Automatisé, le dispositif doit traiter jusqu'à 1 100 transmissions par 24 heures, en provenance des unités du CHRU. Une trentaine de salariés ont dû être embauchés en CDD pour assurer la transition avec l'ancien système, qui n'identifiait pas automatiquement les échantillons. Plus de la moitié des prélèvements passent encore entre leurs mains, mais la direction du centre a prévu de ne pas reconduire dix-sept postes sur trente après la fin septembre. La CGT estime que cette décision n'est pas justifiée. « Il était prévu que l'on étale la suppression de ces postes au fur et à mesure de la montée en puissance du nouveau système, détaille Jean-Yves Lechevin, délégué CGT. Or l'ancien traite encore 60 % des échantillons. »
Le directeur délégué du centre, Jean-Marie Chopin est clair : « Le tri automatique va demander moins de personnel.
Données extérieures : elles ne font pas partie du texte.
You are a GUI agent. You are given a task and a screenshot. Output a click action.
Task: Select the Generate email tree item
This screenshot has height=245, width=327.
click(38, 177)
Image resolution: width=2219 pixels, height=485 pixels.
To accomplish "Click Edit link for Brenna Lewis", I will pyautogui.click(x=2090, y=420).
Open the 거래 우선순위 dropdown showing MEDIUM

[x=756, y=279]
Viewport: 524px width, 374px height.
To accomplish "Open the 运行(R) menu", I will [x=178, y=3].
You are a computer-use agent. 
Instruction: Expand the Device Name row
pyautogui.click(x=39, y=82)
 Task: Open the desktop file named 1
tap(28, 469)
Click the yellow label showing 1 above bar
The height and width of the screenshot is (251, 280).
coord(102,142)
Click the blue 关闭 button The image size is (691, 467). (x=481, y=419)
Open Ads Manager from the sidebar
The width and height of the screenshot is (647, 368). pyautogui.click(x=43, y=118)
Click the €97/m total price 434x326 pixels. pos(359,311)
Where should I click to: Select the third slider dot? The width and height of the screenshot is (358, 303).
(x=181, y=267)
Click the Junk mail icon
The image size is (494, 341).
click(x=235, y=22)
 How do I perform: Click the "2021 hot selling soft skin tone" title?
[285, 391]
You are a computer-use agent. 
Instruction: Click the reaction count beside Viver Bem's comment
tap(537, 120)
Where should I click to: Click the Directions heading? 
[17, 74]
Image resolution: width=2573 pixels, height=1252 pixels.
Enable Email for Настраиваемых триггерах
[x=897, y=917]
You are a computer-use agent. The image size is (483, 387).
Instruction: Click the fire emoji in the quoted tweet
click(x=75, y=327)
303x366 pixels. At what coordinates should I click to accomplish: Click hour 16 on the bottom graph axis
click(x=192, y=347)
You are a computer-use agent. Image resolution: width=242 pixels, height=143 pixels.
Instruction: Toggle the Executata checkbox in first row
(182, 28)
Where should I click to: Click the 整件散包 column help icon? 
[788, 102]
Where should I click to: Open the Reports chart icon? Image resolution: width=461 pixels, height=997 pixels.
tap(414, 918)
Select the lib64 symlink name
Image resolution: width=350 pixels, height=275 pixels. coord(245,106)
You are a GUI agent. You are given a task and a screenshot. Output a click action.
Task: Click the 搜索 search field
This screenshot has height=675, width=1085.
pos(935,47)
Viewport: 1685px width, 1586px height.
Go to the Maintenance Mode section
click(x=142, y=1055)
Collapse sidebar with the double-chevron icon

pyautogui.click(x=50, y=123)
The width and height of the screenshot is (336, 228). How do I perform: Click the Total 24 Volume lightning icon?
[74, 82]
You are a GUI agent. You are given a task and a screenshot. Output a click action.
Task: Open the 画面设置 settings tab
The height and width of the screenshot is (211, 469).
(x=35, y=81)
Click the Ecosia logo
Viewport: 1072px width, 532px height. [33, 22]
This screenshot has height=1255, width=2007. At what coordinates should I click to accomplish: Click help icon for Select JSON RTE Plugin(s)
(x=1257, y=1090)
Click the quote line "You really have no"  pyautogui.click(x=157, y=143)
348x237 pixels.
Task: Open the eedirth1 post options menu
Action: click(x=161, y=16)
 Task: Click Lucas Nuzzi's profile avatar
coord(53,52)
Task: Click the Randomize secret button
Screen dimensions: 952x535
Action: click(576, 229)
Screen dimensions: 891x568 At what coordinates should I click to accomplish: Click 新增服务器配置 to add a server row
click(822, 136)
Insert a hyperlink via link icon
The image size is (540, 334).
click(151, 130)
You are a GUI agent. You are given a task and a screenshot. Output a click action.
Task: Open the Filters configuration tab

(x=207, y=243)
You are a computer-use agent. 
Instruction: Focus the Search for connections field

Les CDD se terminaient le 30 septembre, nous n'avons jamais dit qu'ils seraient prolongés. » Mais c'est aussi là que le bât blesse, pour Jean-Yves Lechevin : « Les salariés viennent juste d'apprendre qu'ils ne seraient pas repris, sans qu'on nous prouve qu'on n'aura plus besoin d'eux. » A sa demande, une réunion d'information se tiendra finalement cette semaine.